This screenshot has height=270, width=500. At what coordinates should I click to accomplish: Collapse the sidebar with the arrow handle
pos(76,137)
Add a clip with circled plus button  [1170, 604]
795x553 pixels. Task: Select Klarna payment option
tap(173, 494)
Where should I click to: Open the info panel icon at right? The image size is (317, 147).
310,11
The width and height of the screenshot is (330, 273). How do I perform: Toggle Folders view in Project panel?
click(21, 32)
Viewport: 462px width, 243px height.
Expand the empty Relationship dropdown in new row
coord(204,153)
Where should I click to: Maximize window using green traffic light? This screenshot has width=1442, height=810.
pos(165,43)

* * * *

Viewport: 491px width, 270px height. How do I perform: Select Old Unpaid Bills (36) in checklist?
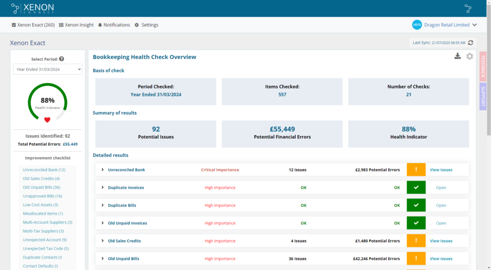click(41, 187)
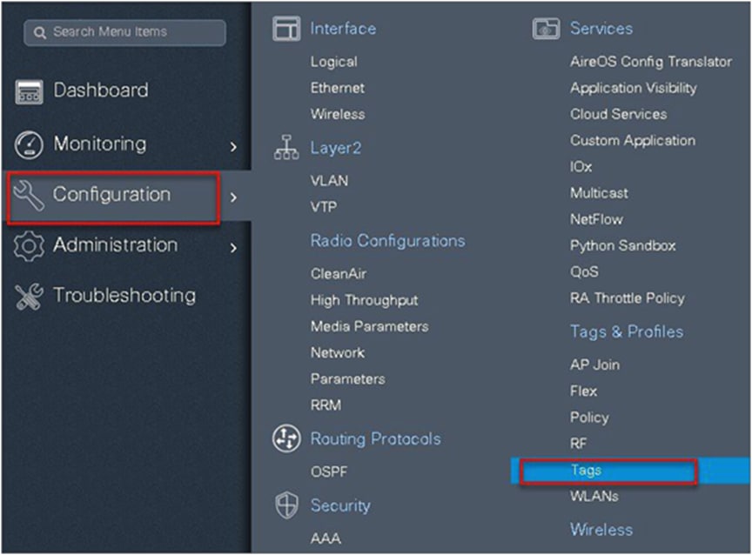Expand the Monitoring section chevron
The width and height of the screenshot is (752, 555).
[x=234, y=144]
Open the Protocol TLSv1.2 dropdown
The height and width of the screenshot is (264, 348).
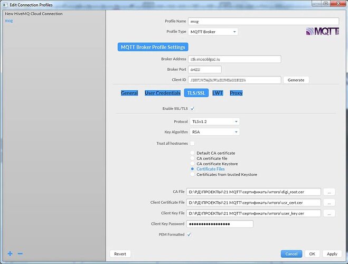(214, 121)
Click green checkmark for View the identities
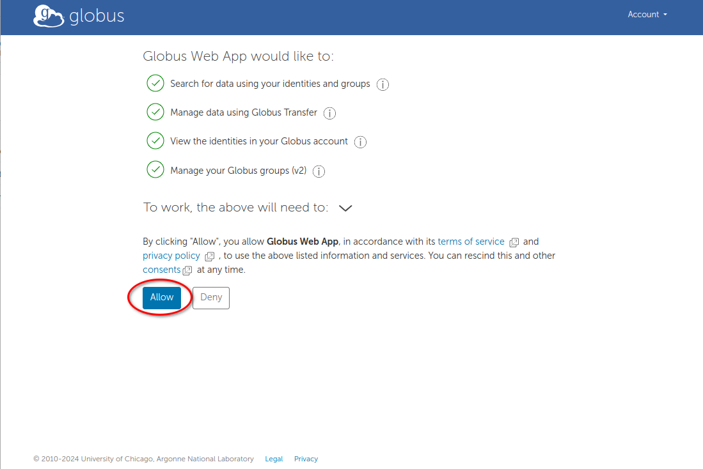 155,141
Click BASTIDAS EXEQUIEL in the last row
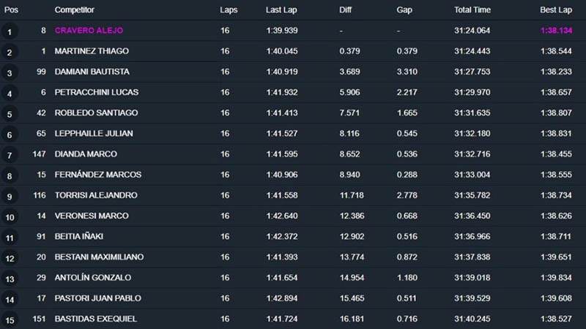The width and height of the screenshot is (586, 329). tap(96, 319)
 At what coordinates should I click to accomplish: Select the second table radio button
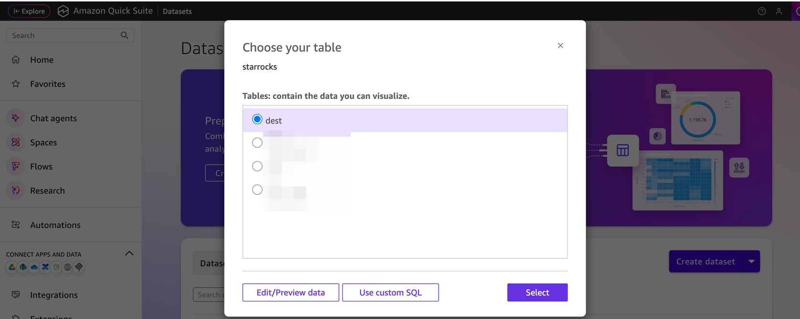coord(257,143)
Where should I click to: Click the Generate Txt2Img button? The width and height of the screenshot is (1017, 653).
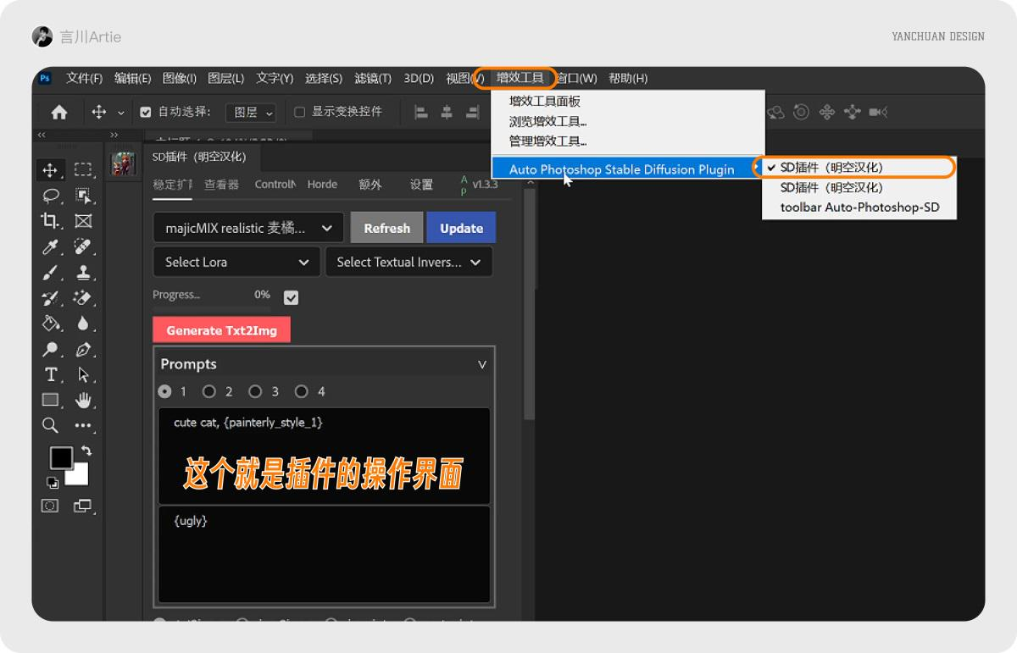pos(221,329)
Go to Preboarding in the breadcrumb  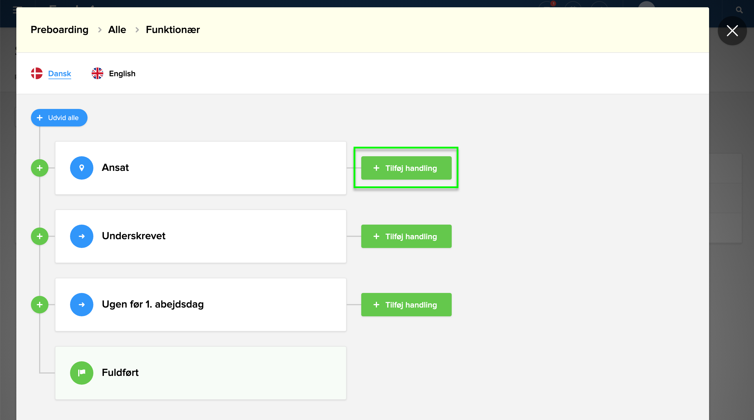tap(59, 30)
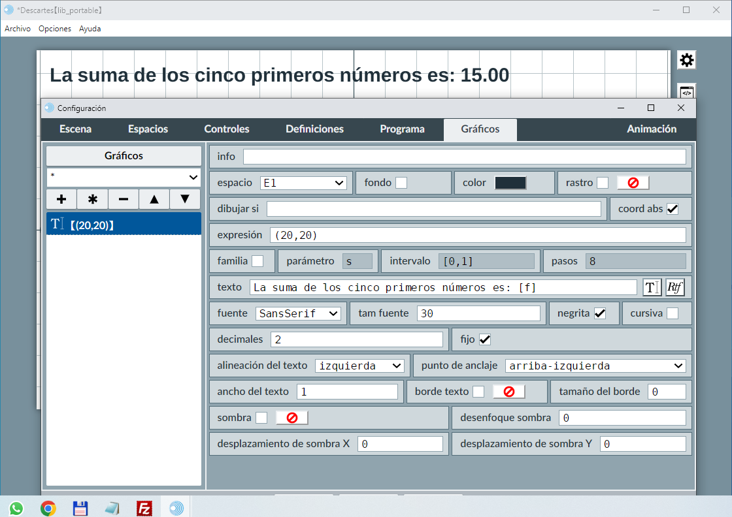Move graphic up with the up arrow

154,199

* * * *

▶ **Work instructions**
Write out the items above from the line with "The width and height of the screenshot is (330, 273)." up to and including the line with "pos(165,43)", keeping every character unchanged.

▶ **Complete response**
The width and height of the screenshot is (330, 273). How do I perform: Toggle Folders view in Project panel?
click(21, 32)
Viewport: 462px width, 243px height.
Expand the empty Relationship dropdown in new row
coord(204,153)
Where should I click to: Maximize window using green traffic light? This screenshot has width=1442, height=810.
pos(165,43)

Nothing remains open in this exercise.